Your labels and tags business is growing—orders are piling up, turnaround times are slipping, and you're working nights just to keep up. Hiring your first employee is the logical next step, but bringing someone into a specialized operation like yours requires planning. Here's how to make that hire without breaking the bank or losing quality.
Know When You're Ready to Hire
Don't wait until you're drowning. The right time to hire is typically when you're consistently turning away work or when your own hours regularly exceed 50 per week. For a labels and tags operation, this often happens when you're managing multiple die-cutting machines, heat press stations, or design-heavy custom orders simultaneously.
Calculate your labor capacity. If you're producing 500 custom labels per week on your own and turning away 200 more, a full-time employee (roughly 160 billable hours monthly) could capture that lost revenue within 90 days. That's your break-even signal.
Define the Role Clearly
Your first hire doesn't need to do everything you do. Start by identifying the bottleneck. Common options for a labels and tags shop:
- Production specialist: Operates printing, cutting, and finishing equipment; handles quality checks
- Design and prep technician: Manages customer files, pre-flight work, and design revisions
- Fulfillment and shipping: Packing, labeling orders, coordinating logistics
- Hybrid operator: Handles 60% production, 40% admin (realistic for small shops under $500K revenue)
Write a one-page job description with five core tasks. Avoid the temptation to list 20 responsibilities—that kills your candidate pool and sets unrealistic expectations.
Budget for Total Cost, Not Just Salary
For a production or technical role in this niche, expect to pay $16–$22/hour depending on your market, experience required, and whether the person needs die-cutting or label press certification. A full-time employee at $18/hour costs roughly $37,500 annually in salary alone.
Add 30–35% for payroll taxes, insurance, and equipment (training time, software access, workstation setup). Your real first-year cost is closer to $49,000–$50,000. Many shop owners underestimate this and run into cash flow problems by month four.

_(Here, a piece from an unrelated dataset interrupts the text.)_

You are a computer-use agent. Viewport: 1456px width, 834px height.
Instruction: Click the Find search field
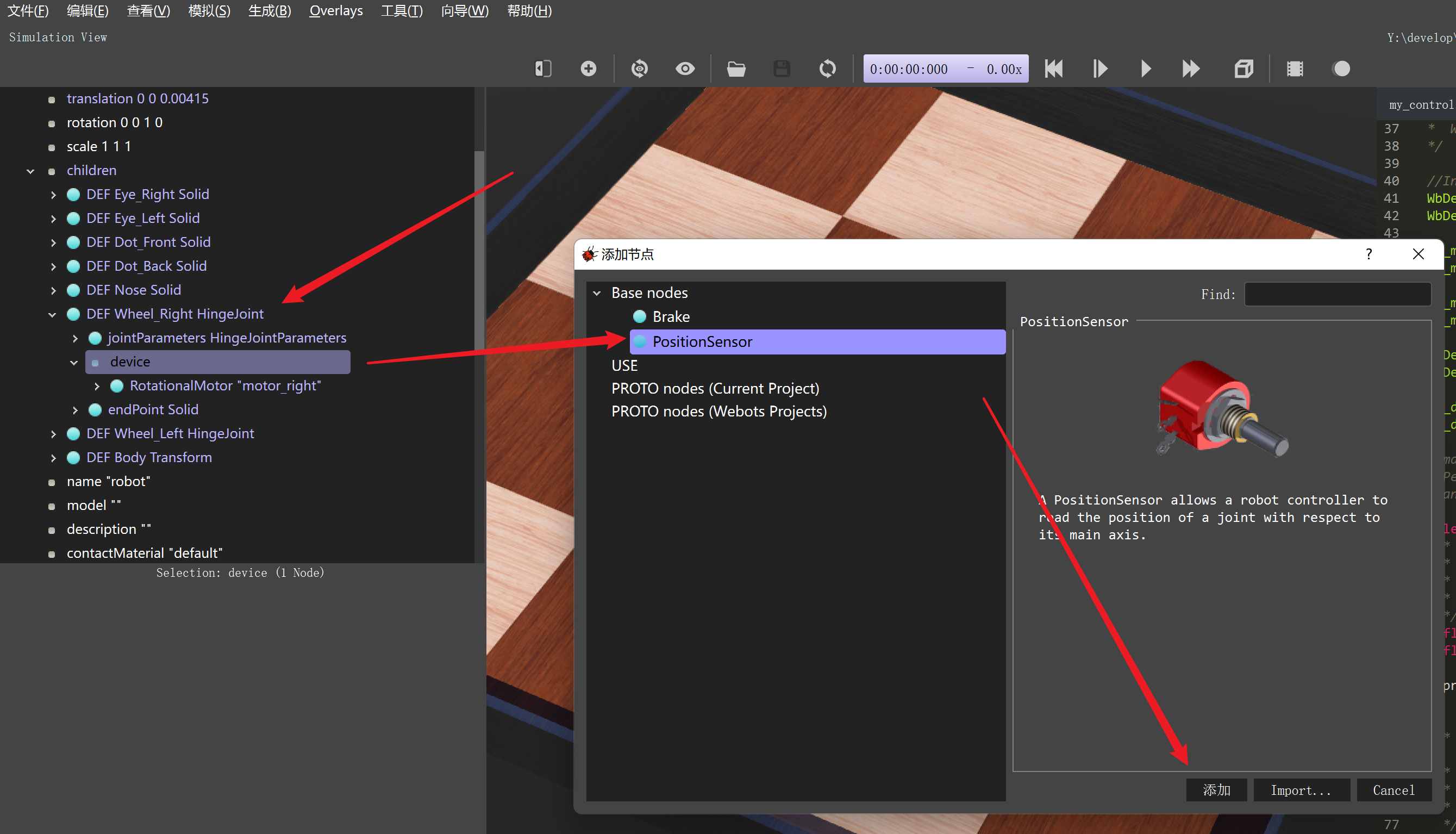click(x=1337, y=295)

Recruit From Within Your Network First
Your existing customers, competitors' employees, and suppliers often know the best candidates. Post the opening to local maker groups, trade schools focusing on print or packaging, and relevant Facebook communities. For a specialized field like yours, referrals and word-of-mouth beat generic job boards.
If you must use job sites, target niche platforms like PrintingForLess job board or regional trade job sites rather than Indeed (where you'll waste time filtering out unqualified applications).

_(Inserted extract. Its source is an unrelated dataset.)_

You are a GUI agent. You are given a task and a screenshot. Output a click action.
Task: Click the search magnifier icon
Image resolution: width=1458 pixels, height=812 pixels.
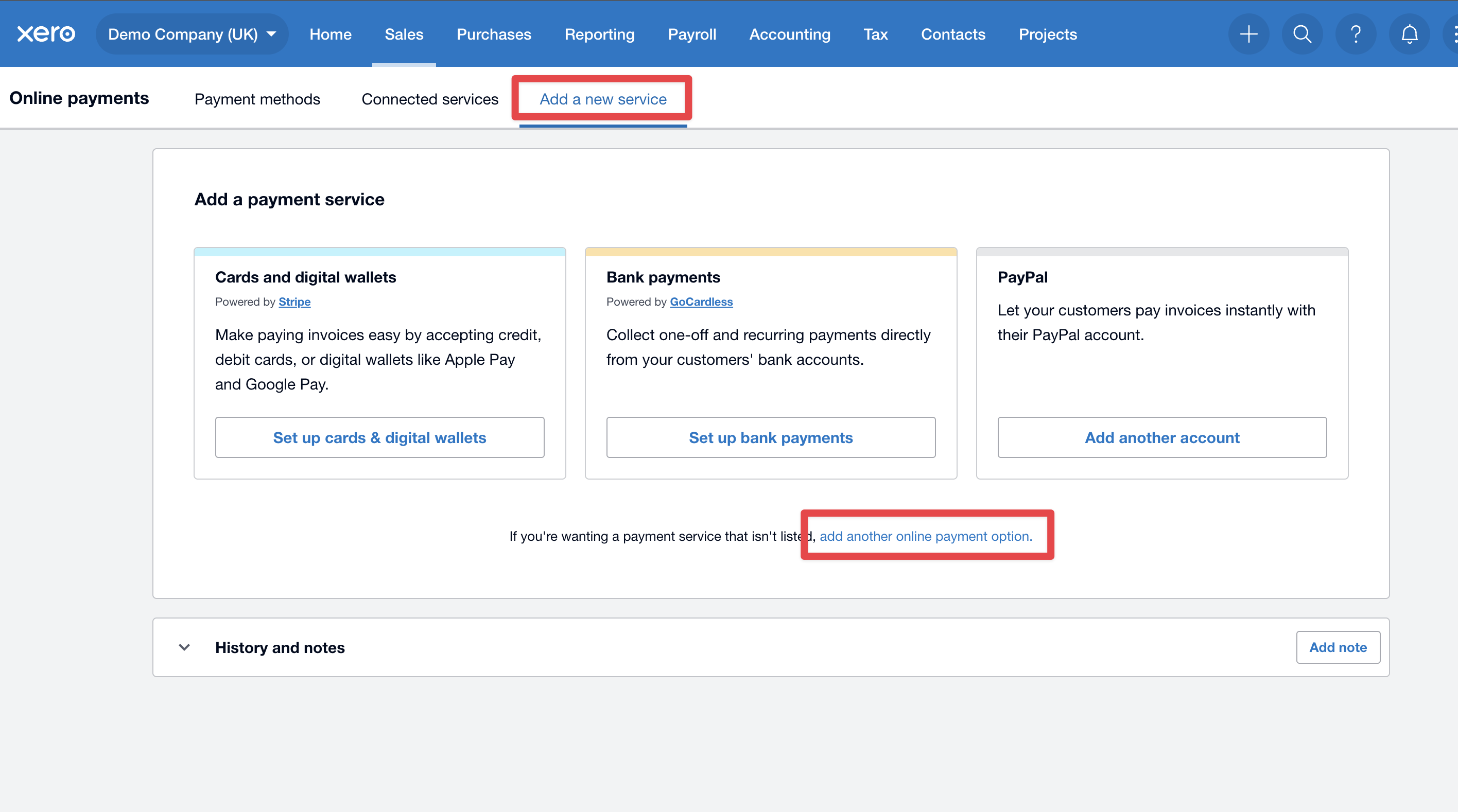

Conduct a Working Interview
Don't just interview—have them produce. Bring your top two candidates in for a paid 4-hour trial shift. Give them a simple existing job (a batch of 100 die-cut labels or a standard tag run) and observe their speed, attention to detail, and problem-solving. This costs you roughly $80 but saves thousands in hiring mistakes.
Watch for: Do they ask clarifying questions? Do they check measurements twice? Do they clean up after themselves?

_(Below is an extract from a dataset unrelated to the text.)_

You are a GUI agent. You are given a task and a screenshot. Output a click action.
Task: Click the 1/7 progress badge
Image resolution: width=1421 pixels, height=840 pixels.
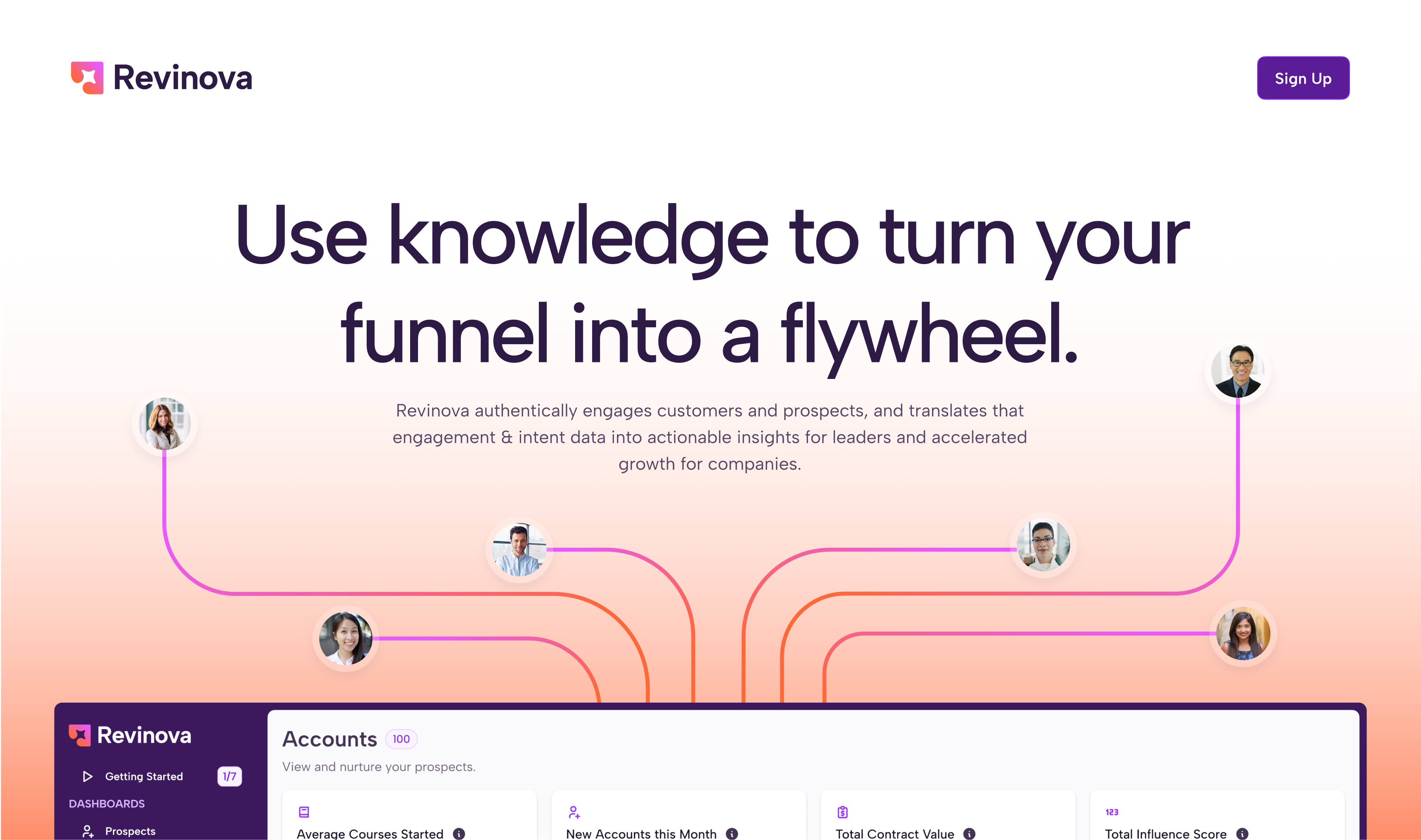[229, 776]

Train Systems, Not Just Skills
Your first employee's success depends on documented workflows. Before they start, spend a weekend writing a one-page SOP (standard operating procedure) for your top three production tasks: prepping files, running your primary press/cutter, and quality checks.
Use video. A 3-minute video of you running a job beats a 2,000-word document. Use Loom (free) or a simple phone recording. Your employee will refer back to it constantly during week one.
Set Realistic Productivity Expectations
Your new hire won't match your output for 60–90 days. Budget for 50% productivity during month one, 70% by month two, and 85% by month three. If you're expecting immediate 100% productivity, you'll be disappointed and they'll be stressed.
Growth Beyond One Hire
Once your first employee hits stride, you'll suddenly see where the next bottleneck is—likely design revision or customer communication. That's when you consider contractor or part-time hires for those functions.
Consider listing your company on Mercoly to attract more customers and leads consistently, which justifies ongoing headcount expansion.
Frequently Asked Questions
Q: What if I hire someone and business slows down? Build a 4–6 week cash buffer before hiring. Also, negotiate contract work with competitors during slow periods—your employee trains on their equipment while staying productive.
Q: Should I hire full-time or part-time to start? Part-time (20–25 hours weekly) is lower risk if your business fluctuates seasonally. Full-time makes sense if you've had steady demand for 6+ months.
Q: How do I know if someone has practical label or tag printing experience? Ask them to explain their experience with die-tolerances, bleed lines, or substrate differences. Real experience shows immediately; generic manufacturing experience does not.
Start small, hire slow, and build systematically—your first employee is the foundation of your next growth phase.